Well, that all depends on your perspective. =)


Haskell is great as a host for embedded domain specific languages (DSL) and there are several such languages already (Lava, Pan, Fran, WASH etc.). Such languages could from one perspective be seen as nothing more than libraries for Haskell directed at helping you write programs within a certain domain.
From this point of view, arguably it would be more descriptive to explicitly
import these libraries into any written modules, they are after all "just libraries".

But if you choose the perspective that these are indeed languages in their own right, aimed at applications within their domains, I would argue the other way around.

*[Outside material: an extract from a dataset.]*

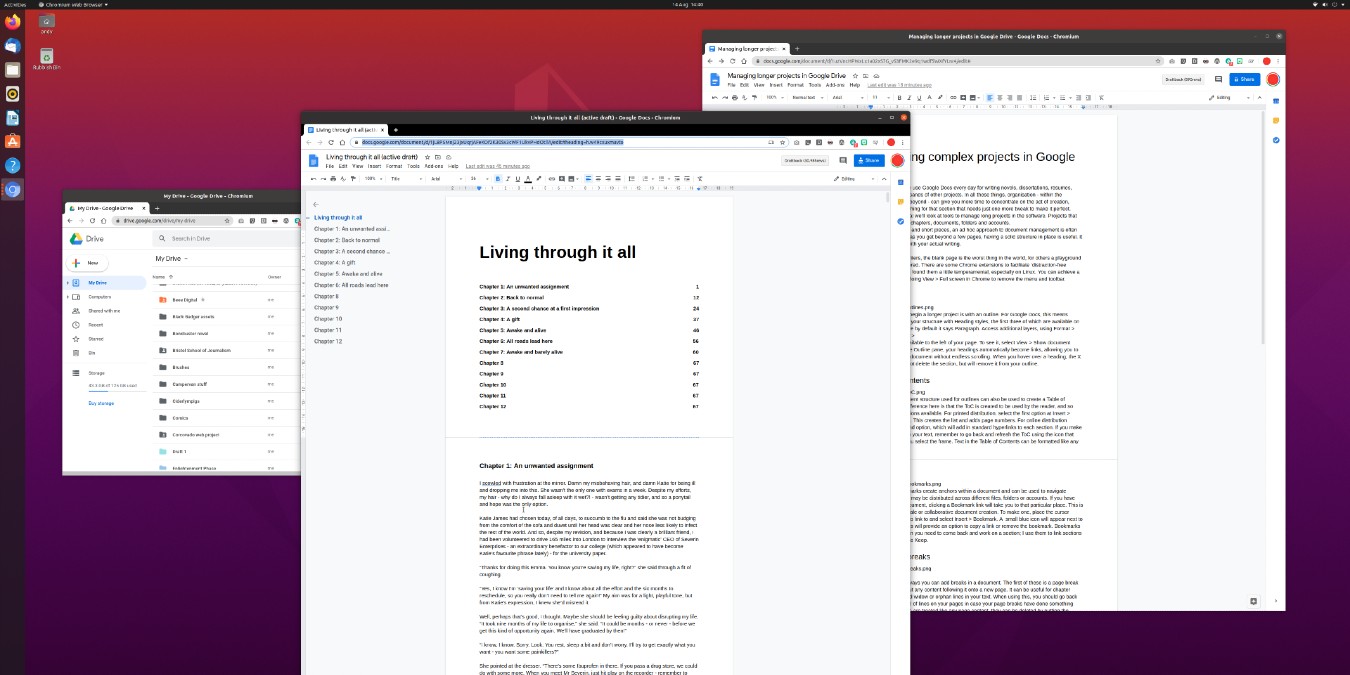1350x675 pixels.
Task: Toggle underline formatting
Action: 518,179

Taking Lava, a hardware description language, as my example, I would argue that many users of Lava don't really care if it's embedded in Haskell or whereever it comes from, they would just use it. I have friends who study Lava solely for its application to hardware description, and these same friends would never dream of taking a course in Haskell (or any other general purpose language). From this perspective, Lava is the Language, and Haskell is reduced to a backend. Then it would make sense to talk of things like a Lava compiler, to invoke directly on your Lava source files. And said compiler would then preferrably be able to provide the users with the domain-specific functions that make up the "Prelude" of its domain, without the users having to import anything.

I would definitely argue that from this perspective, the former would be far more descriptive in the following guise:

        module Main where { ... }
        lavac Main.hs

where lavac is could simply be a script alias of

ghc -fprelude-is Lava

By using an explicit Lava compiler you declare that this is indeed a Lava program, and you don't expect it to work in any other setting, in particular not with a Haskell compiler like GHC.

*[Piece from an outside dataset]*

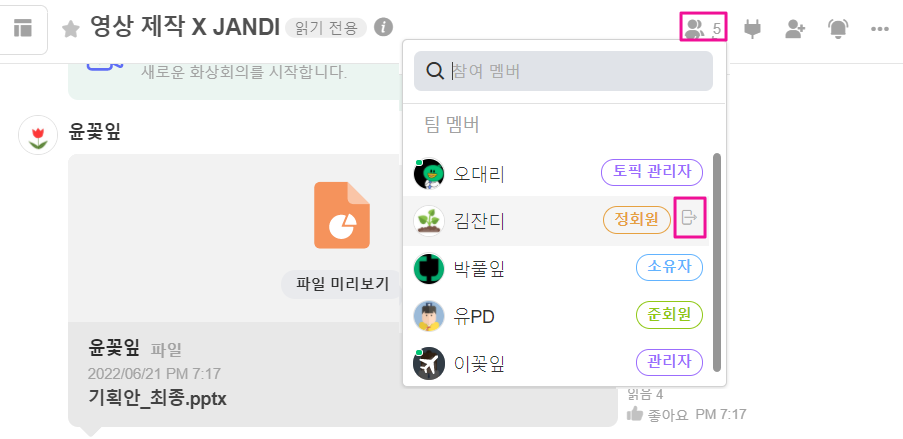903x439 pixels.
Task: Select member 유PD in the list
Action: click(475, 317)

And in the same line of thinking, I would want a way of specifying suffixes of input source files. It would be much neater to call your files Foo.lava or similar, and be able to tell GHC to treat them as normal .hs files, i.e.

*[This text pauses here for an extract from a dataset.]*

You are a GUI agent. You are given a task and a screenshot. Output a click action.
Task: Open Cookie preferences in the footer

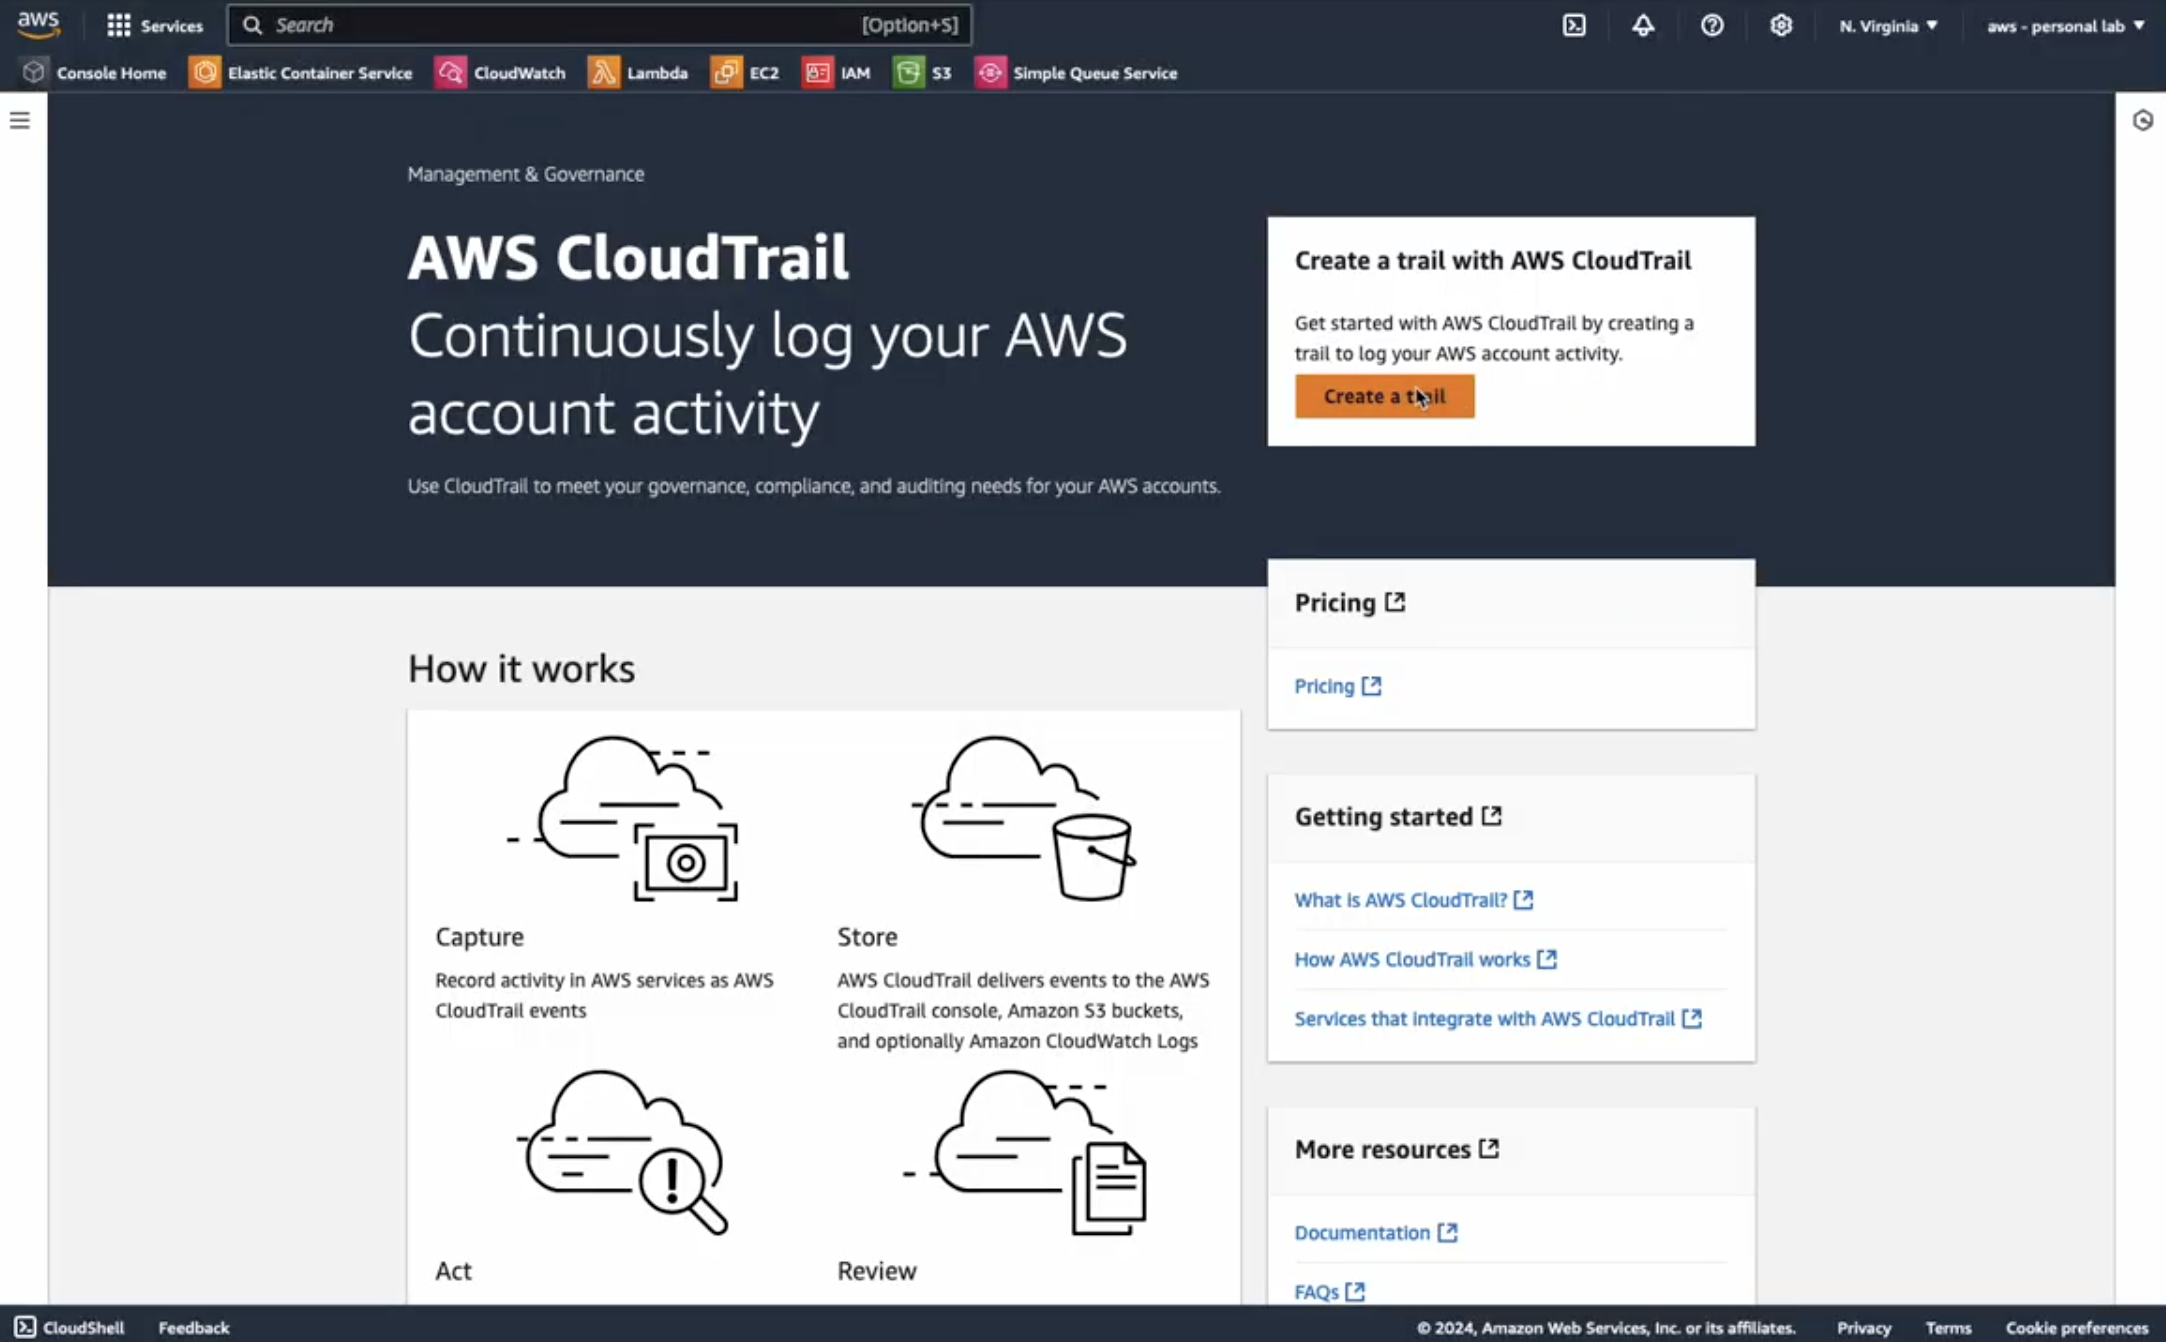2077,1328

lavac <== ghc -hssuf lava -fprelude-is Lava

In my opinion having these flags or not boils down to whether or not GHC aims at being "the perfect tool" for "embedded compilers", much as Haskell is allready "the perfect language" for embedding domain specific languages.

Simon Peyton-Jones wrote:
b) GHC has a myriad of flags. Every time we add one, even a simple one,
it costs us an hour or two, and (worse) potentially interacts with stuff
in the future.   Each one is "just one little flag" but they do add up!

Aye, there's always a trade off, isn't there?
I wouldn't claim to know how these flags could interact with things in the future, but seeing that there is already a -fno-implicit-prelude flag makes me wonder if generalising this to explicitly specified "preludes" makes it much worse?


For suffixes of input files, I can forsee some problems such as what happens if you say -hssuf lhs for instance, should the compiler then treat it as a literate or not-so-literate source file? But I'm sure such issues can be properly disambiguated, and after that it should (hopefully) be a simple matter of pretending that the specified suffix is actually .hs.


I'd be interested to know if lots of people thought this particular one
was very important, though.

So would I. I sure think so. =)



I wrote:
| And while I'm asking about magicks; In our language we have a special
| function, called "page", that we require be present in "executable"
modules,
| much like a main-function.
[...]

Simon Peyton-Jones wrote:
This seems less widely applicable to me; I suggest you use the ideas
suggested by others in their replies.

I agree, this is not general enough and cannot be said to be applicable to embedded DSL since most applications written in such languages would still rely on an ordinary "main :: IO ()" function.


We still have no really good solution to our problem though, so suggestions are more than welcome. The problem now is to know which modules that must have said "page" function, i.e. which are the "executables"? If we could get the hs-suf extension I suggested above, then we could solve it by giving another suffix to "executable" pages, but for now we need to hack our way around it.